Anything the players want. That’s what they do anyway, and I know from bitter experience that once I start in on listing appropriate names for cultures and races it’s just a short step to a naming language and then a full-blown death spiral into conlangs. So Umbry, Auxi-lock, Revenge, Expendable 1401, Tomato, Hermia/Horatia, Caboose, Hurlon, Poden Persas, welcome to the Land of Nonesuch! Hope you survive the experience!
Well, except for you Revenge, better luck next life.
One thing I haven’t really settled is how many languages there are and how many the characters know. Originally I was allowing each character one extra language per INT bonus, so pretty much all the characters had one or none. Everybody in the kids’ game wanted Orc, because that was the first group of humanoid monsters they ran into, and they were fun to talk to. Now I’m thinking that will be kind of dull when they run into other monsters, unless they speak common, and I’m also wondering if I’m taking too American a view of foreign languages. In a setting where you’re exposed to them regularly, it probably shouldn’t be so hard to pick them up. Maybe one extra spoken language per point of Int over 9, and one dead language per Int Bonus? It would be something to do with Int for non-Mages, given the system doesn’t really emphasize skills.

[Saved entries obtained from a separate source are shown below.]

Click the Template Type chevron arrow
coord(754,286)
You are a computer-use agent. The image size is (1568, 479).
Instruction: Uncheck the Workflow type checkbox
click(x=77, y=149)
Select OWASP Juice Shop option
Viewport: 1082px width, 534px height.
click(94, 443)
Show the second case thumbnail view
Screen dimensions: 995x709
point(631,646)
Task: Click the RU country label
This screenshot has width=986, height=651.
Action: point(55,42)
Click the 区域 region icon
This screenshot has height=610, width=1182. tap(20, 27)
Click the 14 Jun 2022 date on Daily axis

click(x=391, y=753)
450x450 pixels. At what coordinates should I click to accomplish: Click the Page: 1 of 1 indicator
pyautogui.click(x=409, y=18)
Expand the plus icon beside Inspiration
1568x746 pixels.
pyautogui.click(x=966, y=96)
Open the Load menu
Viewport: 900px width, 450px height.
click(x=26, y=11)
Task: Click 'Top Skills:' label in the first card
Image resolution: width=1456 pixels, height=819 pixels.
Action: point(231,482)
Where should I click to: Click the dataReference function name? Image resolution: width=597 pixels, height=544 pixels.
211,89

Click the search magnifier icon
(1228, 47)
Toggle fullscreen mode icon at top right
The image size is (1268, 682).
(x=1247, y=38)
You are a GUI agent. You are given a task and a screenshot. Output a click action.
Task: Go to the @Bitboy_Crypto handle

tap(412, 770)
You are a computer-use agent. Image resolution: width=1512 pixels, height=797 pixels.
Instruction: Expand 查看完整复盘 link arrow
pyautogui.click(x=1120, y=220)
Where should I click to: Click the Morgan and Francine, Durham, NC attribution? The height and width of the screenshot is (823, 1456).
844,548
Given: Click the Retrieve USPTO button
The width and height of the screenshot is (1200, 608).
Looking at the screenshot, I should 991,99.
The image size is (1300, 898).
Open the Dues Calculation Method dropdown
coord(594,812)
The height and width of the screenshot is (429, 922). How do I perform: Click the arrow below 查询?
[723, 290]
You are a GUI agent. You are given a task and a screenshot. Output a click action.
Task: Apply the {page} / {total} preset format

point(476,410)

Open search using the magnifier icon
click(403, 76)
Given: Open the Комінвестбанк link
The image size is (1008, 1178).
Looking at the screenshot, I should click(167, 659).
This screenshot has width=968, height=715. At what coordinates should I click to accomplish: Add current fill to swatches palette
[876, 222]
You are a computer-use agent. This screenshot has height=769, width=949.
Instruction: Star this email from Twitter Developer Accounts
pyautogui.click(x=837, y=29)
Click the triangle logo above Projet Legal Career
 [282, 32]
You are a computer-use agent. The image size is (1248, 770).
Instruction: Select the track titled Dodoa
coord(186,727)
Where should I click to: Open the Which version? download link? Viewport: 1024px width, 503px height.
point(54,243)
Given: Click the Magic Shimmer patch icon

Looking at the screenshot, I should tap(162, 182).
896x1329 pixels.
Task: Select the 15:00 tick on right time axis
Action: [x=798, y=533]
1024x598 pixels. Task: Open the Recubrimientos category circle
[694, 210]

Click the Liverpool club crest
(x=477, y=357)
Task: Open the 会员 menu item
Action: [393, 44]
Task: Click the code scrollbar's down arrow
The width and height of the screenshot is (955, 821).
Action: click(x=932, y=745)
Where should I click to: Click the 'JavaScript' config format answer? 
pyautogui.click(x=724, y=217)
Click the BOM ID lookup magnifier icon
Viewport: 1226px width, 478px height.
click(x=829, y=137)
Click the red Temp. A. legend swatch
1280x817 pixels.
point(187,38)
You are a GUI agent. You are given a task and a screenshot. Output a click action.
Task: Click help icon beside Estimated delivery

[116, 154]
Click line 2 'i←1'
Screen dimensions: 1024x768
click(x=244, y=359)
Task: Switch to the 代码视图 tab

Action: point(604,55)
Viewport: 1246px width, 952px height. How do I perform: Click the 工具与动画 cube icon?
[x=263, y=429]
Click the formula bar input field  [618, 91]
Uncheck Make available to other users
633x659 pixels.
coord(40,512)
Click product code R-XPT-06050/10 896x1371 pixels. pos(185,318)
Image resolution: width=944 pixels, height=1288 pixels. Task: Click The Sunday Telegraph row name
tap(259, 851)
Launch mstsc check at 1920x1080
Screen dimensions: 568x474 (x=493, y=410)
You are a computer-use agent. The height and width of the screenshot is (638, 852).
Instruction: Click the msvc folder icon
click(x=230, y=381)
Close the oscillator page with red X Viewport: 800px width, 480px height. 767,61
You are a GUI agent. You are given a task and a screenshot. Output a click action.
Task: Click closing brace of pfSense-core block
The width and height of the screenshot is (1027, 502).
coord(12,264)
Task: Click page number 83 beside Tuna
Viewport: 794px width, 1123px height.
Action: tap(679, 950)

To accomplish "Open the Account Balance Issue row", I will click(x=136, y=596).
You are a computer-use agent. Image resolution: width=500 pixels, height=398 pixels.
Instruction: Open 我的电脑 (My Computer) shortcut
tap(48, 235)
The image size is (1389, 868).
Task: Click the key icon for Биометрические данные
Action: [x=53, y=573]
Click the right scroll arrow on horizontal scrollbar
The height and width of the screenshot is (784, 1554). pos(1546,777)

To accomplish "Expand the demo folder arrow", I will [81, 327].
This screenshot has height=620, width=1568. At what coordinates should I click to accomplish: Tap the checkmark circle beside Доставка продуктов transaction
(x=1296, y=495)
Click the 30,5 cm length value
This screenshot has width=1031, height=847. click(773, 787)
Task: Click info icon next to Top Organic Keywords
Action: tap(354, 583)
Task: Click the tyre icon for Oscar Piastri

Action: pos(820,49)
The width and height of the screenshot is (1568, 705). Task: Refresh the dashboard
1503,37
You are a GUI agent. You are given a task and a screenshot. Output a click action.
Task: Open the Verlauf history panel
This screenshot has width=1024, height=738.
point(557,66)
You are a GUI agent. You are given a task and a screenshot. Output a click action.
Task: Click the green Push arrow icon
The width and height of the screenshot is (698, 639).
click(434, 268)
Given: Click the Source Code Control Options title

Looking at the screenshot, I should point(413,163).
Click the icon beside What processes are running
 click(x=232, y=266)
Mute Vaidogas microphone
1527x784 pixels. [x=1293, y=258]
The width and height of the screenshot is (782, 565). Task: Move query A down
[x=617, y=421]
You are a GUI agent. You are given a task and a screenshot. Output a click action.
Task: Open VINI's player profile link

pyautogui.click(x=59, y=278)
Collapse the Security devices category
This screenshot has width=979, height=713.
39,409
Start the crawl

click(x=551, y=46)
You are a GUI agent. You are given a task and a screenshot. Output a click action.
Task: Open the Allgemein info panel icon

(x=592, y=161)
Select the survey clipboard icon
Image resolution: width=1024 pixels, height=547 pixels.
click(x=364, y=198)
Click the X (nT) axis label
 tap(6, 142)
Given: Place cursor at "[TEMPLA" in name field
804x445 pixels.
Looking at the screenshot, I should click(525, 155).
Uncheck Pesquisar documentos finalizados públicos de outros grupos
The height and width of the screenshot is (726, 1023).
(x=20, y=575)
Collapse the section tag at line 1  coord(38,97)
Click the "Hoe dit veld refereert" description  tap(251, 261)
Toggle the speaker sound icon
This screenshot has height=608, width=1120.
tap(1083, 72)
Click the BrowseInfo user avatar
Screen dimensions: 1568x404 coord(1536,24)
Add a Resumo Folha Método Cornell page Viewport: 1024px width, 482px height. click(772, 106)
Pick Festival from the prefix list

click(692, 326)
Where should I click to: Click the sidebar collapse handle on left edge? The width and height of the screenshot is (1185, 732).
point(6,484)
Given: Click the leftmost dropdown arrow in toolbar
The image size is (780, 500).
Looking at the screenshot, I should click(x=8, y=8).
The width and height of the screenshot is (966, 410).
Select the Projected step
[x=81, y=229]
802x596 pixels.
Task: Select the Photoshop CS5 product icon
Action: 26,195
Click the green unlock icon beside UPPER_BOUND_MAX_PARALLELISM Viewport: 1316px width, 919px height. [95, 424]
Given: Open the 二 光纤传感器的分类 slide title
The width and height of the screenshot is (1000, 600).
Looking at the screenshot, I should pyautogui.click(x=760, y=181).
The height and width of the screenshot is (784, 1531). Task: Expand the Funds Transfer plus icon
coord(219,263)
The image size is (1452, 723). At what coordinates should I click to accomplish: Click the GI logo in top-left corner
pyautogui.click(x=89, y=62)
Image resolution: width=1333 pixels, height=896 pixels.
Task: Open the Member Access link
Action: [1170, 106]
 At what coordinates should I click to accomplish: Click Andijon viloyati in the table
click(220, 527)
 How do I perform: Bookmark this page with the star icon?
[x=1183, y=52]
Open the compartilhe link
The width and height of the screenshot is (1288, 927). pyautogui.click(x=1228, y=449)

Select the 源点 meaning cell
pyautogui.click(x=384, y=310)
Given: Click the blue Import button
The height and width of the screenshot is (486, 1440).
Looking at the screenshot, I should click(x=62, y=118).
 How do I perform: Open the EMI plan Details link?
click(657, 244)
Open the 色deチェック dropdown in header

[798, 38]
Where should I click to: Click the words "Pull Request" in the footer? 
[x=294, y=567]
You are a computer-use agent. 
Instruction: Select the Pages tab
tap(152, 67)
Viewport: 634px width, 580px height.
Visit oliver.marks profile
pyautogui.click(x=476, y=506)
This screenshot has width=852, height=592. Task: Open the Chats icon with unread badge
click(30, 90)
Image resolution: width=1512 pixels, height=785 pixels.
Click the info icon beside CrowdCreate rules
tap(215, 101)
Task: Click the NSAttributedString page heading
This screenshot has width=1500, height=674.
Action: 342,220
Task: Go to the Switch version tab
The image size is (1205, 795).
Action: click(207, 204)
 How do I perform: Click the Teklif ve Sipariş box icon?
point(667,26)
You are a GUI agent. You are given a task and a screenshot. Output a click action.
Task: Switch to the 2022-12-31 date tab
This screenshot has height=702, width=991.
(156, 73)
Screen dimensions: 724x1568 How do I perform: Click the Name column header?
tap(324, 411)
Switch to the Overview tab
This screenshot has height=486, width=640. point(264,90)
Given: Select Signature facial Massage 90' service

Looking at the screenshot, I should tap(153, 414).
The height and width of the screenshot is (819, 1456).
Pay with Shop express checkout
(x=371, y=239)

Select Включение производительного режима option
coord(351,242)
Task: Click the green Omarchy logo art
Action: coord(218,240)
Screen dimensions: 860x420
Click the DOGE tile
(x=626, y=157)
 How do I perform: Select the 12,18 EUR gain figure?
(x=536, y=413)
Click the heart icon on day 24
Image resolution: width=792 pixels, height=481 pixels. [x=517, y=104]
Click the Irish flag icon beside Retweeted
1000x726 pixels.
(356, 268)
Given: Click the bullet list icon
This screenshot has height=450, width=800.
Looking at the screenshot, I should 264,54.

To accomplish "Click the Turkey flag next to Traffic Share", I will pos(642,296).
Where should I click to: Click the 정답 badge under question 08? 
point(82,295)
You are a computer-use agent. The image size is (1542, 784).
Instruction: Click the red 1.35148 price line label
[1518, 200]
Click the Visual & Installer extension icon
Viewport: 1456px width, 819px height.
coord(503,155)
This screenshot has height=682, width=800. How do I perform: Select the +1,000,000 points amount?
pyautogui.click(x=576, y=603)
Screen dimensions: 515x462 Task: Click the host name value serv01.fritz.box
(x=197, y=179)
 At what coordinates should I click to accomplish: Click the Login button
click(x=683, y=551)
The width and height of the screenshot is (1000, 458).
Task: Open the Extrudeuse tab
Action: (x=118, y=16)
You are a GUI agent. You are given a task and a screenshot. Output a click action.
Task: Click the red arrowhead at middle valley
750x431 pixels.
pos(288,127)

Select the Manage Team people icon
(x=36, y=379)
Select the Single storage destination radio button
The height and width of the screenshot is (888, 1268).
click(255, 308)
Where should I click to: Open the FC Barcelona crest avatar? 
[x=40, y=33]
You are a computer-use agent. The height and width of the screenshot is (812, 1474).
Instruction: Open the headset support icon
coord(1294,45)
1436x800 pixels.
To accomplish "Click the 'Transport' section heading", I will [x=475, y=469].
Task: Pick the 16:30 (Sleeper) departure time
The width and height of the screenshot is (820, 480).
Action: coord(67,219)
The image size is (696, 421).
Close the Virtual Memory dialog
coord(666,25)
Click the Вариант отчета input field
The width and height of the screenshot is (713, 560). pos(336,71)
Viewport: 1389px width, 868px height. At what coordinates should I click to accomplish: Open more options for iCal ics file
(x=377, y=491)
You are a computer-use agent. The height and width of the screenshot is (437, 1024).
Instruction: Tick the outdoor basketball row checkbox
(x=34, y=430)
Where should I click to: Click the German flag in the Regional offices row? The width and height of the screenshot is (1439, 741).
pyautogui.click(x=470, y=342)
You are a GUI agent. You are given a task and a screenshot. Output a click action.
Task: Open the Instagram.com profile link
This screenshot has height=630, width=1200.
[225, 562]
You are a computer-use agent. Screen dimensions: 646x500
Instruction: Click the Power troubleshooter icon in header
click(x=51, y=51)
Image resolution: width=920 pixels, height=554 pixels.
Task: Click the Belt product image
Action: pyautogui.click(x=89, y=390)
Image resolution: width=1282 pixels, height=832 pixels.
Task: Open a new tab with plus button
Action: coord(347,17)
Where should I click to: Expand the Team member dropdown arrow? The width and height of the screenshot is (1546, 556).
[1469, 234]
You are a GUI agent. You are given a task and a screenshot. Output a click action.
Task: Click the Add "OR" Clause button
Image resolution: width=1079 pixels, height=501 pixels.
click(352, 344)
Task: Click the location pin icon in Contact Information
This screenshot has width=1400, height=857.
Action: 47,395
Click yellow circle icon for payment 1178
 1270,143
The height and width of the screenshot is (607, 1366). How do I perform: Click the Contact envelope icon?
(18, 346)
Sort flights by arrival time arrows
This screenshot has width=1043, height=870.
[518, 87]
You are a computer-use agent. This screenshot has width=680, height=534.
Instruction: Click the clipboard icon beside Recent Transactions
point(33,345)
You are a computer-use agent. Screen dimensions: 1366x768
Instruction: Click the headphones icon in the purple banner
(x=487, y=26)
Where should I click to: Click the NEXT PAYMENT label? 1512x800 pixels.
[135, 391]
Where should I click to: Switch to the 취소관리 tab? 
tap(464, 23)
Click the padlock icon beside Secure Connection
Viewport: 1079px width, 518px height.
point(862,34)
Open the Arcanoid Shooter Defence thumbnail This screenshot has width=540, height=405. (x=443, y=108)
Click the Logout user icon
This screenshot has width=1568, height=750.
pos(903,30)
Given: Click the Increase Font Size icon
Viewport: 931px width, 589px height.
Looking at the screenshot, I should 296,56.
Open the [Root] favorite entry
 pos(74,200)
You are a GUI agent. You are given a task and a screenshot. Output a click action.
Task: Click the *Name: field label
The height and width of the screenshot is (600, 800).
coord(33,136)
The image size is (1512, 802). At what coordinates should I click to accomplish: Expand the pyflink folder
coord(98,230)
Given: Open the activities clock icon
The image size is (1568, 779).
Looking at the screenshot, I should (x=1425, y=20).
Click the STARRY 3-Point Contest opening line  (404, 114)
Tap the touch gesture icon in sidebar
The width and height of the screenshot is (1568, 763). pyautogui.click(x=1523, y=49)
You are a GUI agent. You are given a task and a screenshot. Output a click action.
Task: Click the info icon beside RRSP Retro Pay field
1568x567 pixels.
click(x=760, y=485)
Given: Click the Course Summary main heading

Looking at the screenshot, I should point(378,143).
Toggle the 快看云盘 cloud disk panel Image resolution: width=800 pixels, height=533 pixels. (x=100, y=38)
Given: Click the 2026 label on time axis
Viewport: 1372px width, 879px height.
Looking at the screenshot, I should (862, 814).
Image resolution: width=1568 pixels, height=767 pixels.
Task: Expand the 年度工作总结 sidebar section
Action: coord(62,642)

And I want characters to be talking to the monsters, even the hostile ones, because that’s where the RP is.
Thoughts and suggestions? How do you handle it in your games?
7 thoughts on “Names and Language in Nonesuch”
I use Int checks in my Lab Lord game to try and get some sense out of spoken communications where the interlocutors don’t share a common language.
Obscure/non-humanoid languages and complex concepts are usually tested against 1/2 Int.
Really weird forms of communication require people to break out the translation magic…
@Chris – not bad, but I prefer to play out talking to NPCs instead of reducing it to a roll. I suppose I could try to interpret the roll by garbling the speech to a greater or lesser extent, but I’m not sure I can really pull that off on the fly. I’m much more likely to use that kind of test for deciphering written communications.
Don’t make me go all accent on you!
Bring it on!
I think most fantasy environments would resemble Europe a lot more, where it seems bilungualism is a lot more common. Not being European, I don’t know for a fact, but most of the English people I know also speak French, Spanish, or sometimes Gaelic, depending on where they grew up.
It’s not unfair to assume everybody knows their national tongue and the lingua franca – in my games, that tends to be Elvish (there is no Common, I dislike the idea), since I act on the assumption most languages were based on theirs.
Dead languages wouldn’t be of much interest to anyone except scholars, but I feel like monks, wizards, and clerics should probably get one for free.
And if you’re doing that, hell, give everyone a third language. Fighters would have picked one up from an area they’ve campaigned in, Paladins might have been trained in one so they can act as an emissary to churches in other nations, Rogues are exposed to the melting pots of cities and have probably picked up another language from the immigrants in the rough partsof town…it’s easy enough to justify where and how the characters might have picked on up. In fact, it might be a fun little way to flesh out a character’s history further while providing them with a useful, but not unbalancing, bonus.
There’s a lot of pidgen languages out there as well. While in our land, most of them were trade based, in an adventuring world, there’s probably at least something akin to “Don’t put pointy thing in tummy”.
Of course, since it’s an adventuring world, with magic stuff, How about a magic phrase book that you can pick up? Sure you occasionally get some wacky translations, but “Which way to the outhouse” should probably be cross-translated everywhere.
Just FYI, that name (it should be Poden – did I misspell on the sheet? [Oops, fixed that – J]) is because I had a song stuck in my head while I was making up the character. Cantiga de Santa Maria #166, as a matter of fact, which starts out “Como poden per sas culpas.”